───── Text provided

To say Coach Tighe made a huge impression on my life would be a disservice to the tens of thousands of other student athletes he impacted over the course of the 62 seasons he spent coaching baseball, football and track in the Bay State, 32 of which were spent at LHS, where he also did a stint as a guidance counselor.
Tighe played quarterback for Boston University in the late 1940s after serving in World War II; from there, he began his life as a coach. He was a they-don’t-make-’em-like-they-used-to kind of guy who communicated on the practice field primarily via ad-libbed aphorisms, most of them accompanied by an upward kick of his leg and thrust of the arm.
“Come out of the fog!” he’d yell.
“By the time you make the hit, we’ll be singing Christmas carols!”
“Deliver the blow with no remorse — then shake his hand!”
“I should banish you to Antarctica with a slice of bread!”
Or my favorite: “Back in my day, we didn’t have face masks. I’d finish practice, fold up my leather helmet, put it in my back pocket and go home. I was the only guy in the league who had all his teeth!”

──────────
───── Raw data

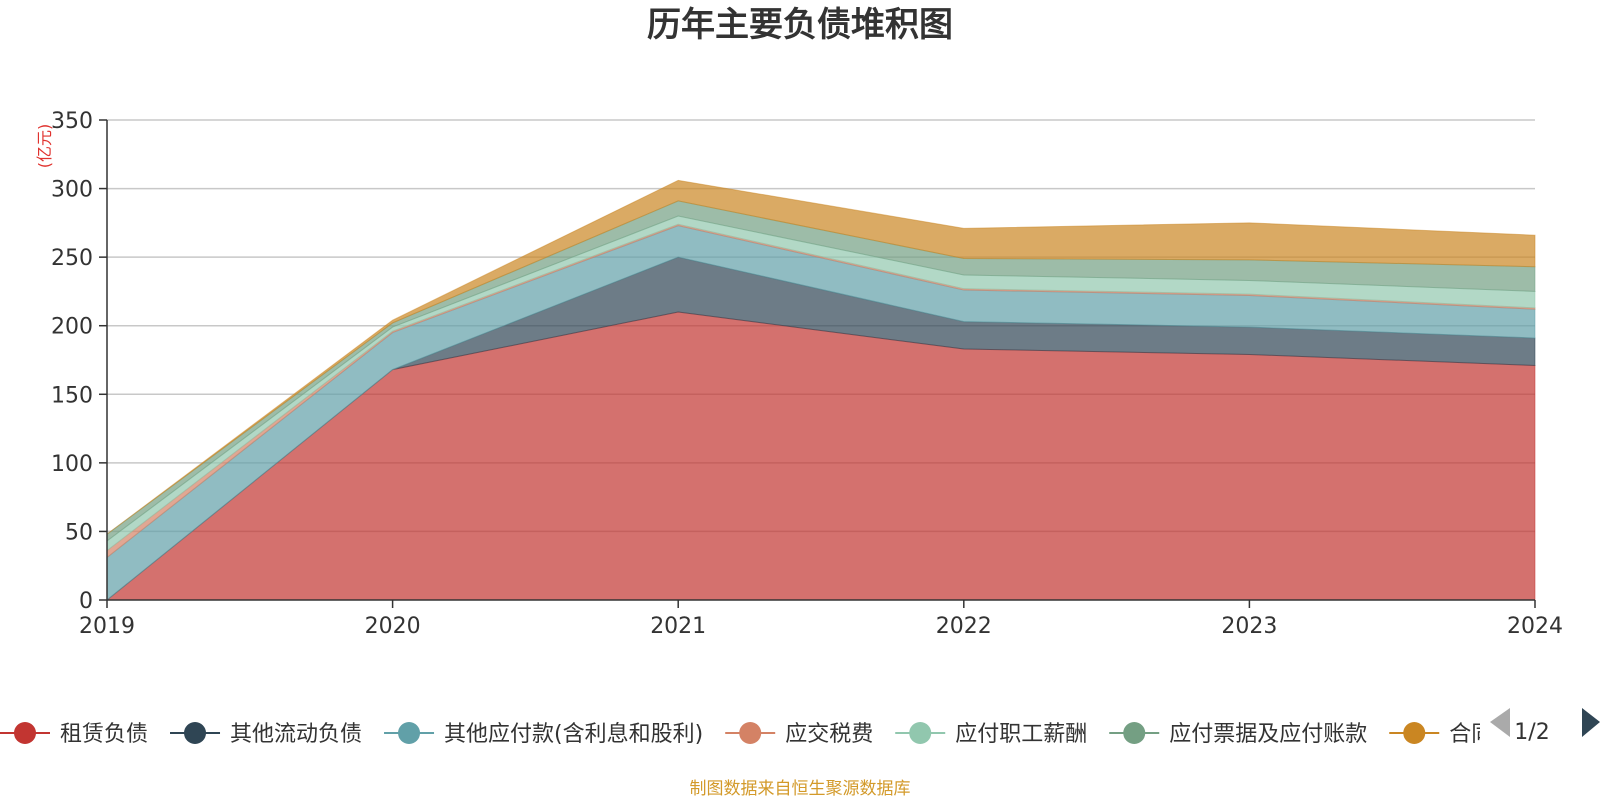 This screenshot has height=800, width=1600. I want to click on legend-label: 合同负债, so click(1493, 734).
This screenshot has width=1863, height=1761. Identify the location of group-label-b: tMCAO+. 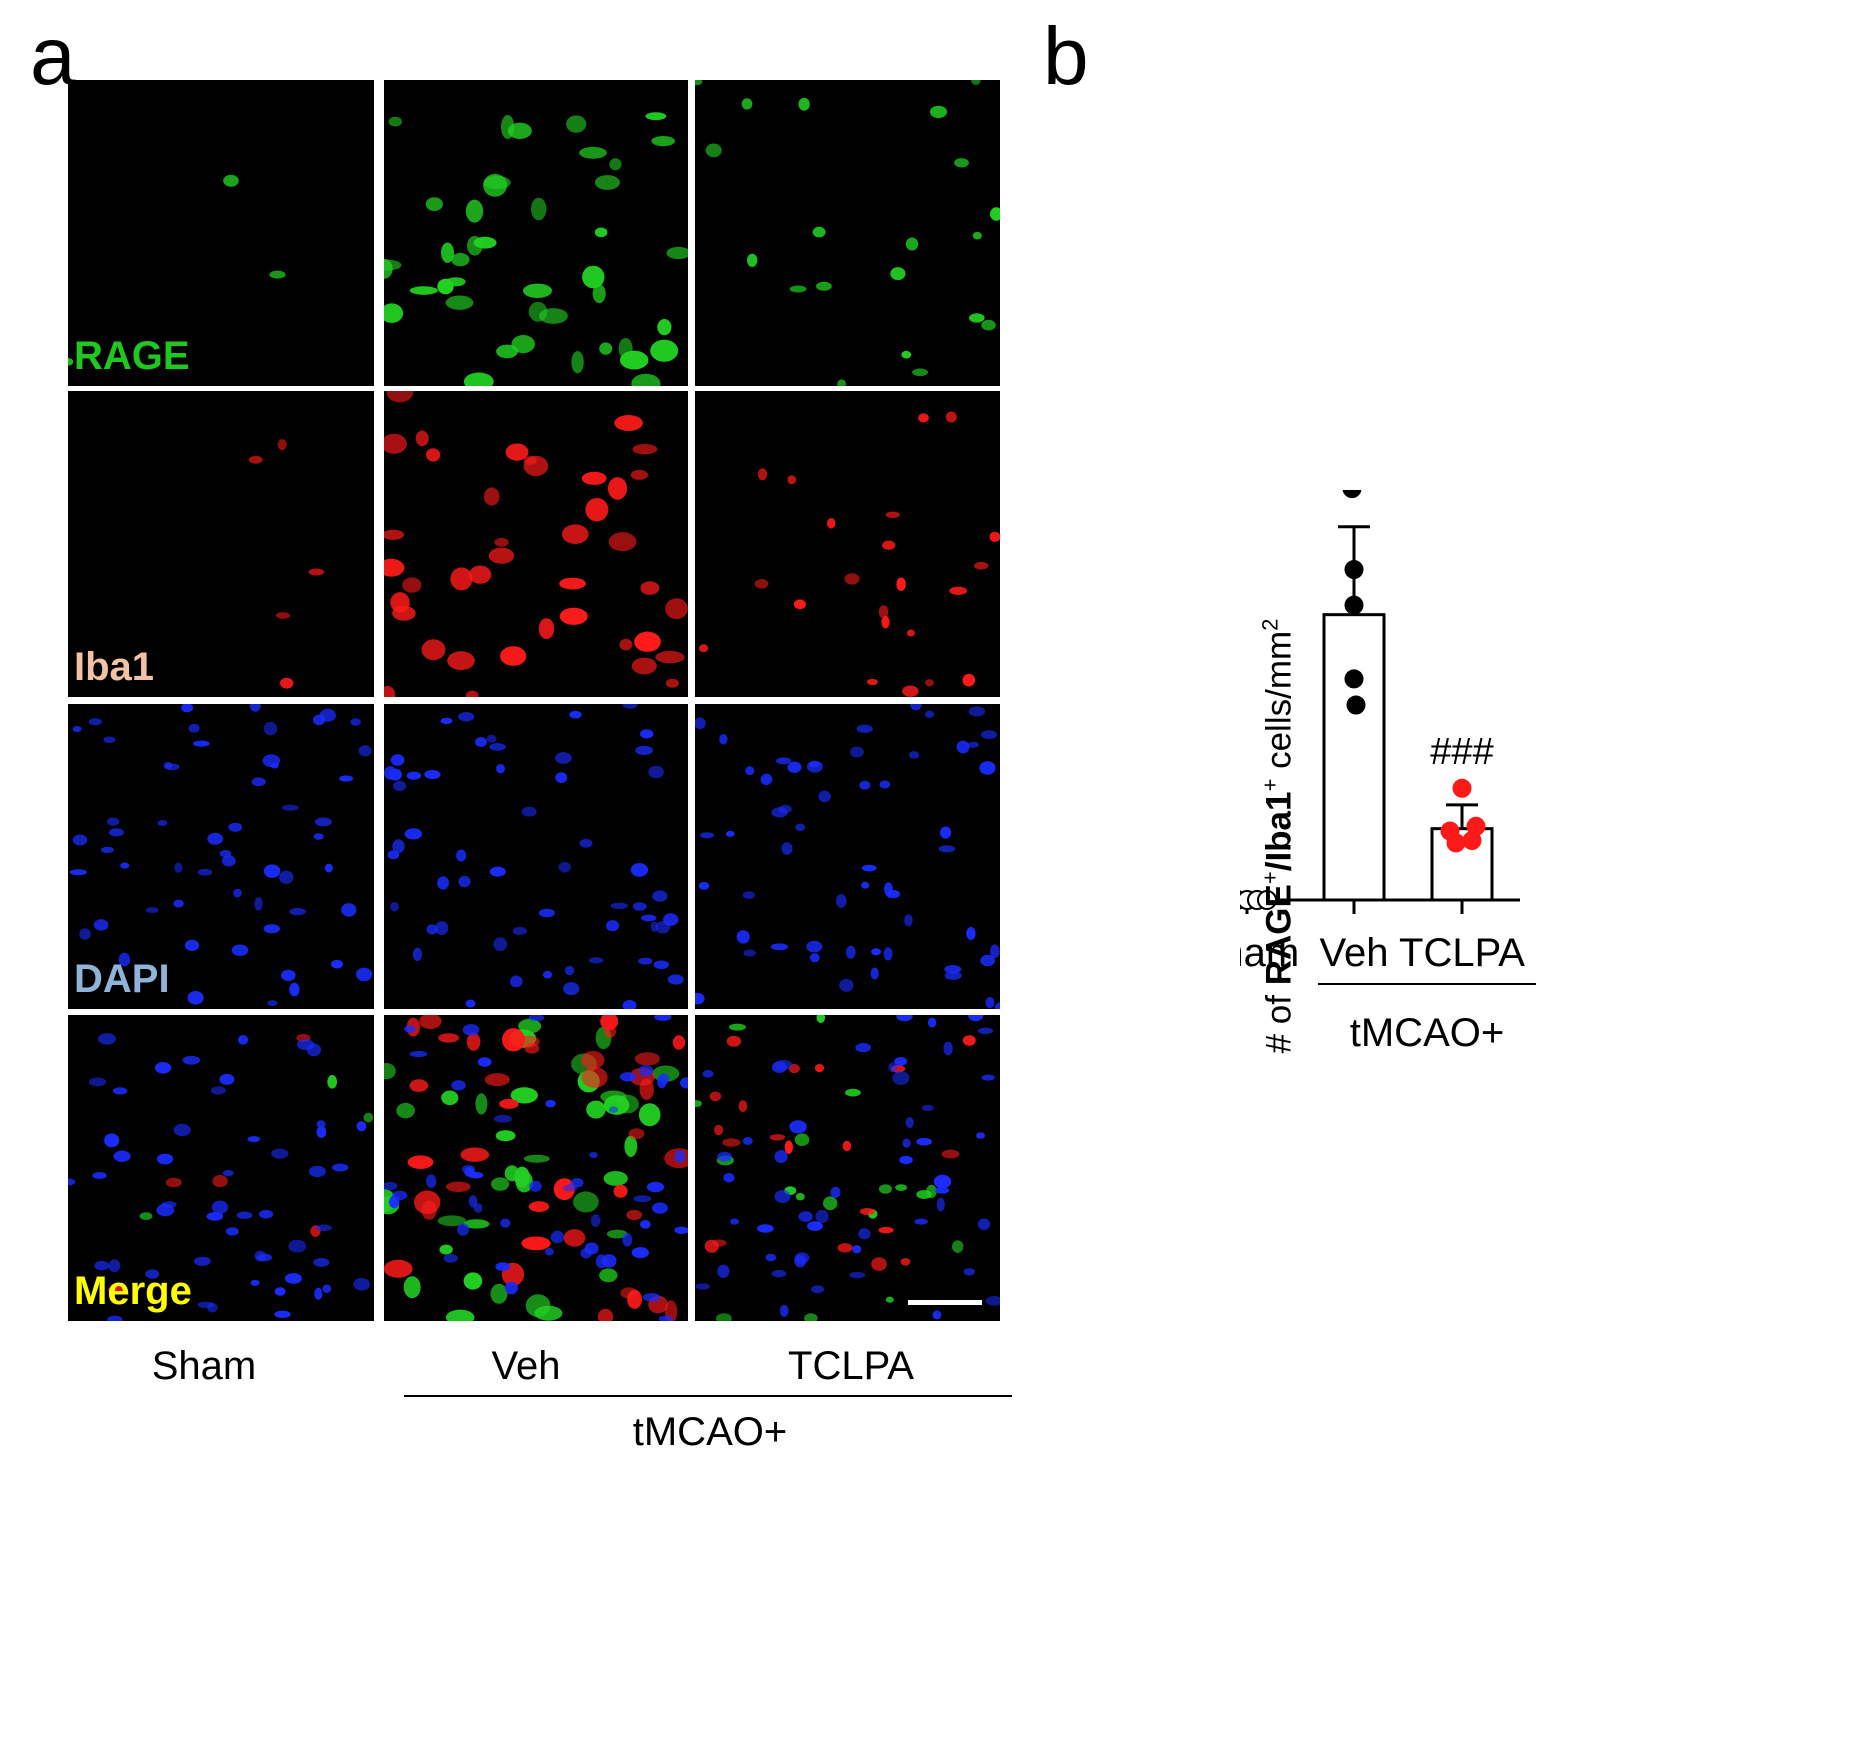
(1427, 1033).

──────────

Aim of the exercise —
Please carry on the piece about Coach Tighe from its last line. The material has nothing to do with the piece about Coach Tighe.

Answer section —
I believed him. Still do.
His commentary during locker-room film sessions — which were invariably conducted with the aid of a flickering television, VHS player and nearby assistant coach acting as the remote control — were equally memorable.
To the quarterback who threw a bad pass: “You throw like a duck on a wet day!” To the receiver who dropped a pass: “Hit you in the worst possible place! The hands!” To the player who played guitar as well as football: “If you can’t make the tackle, pick up a banjo and serenade me on the sideline!”
None of this is to give the indication that Coach Tighe was unfair, unkind or physically aggressive toward his players. He just called it as he saw it from behind his ever-thickening glasses, as happy to criticize his starting quarterback as he was a backup special teams player — and equally eager to help them. On the first day of practice each year, Coach Tighe made it known that he’d help every player on the team with the process of getting into college whether you played a down or not.
It was being there that counted. And if you were, you were one of his own.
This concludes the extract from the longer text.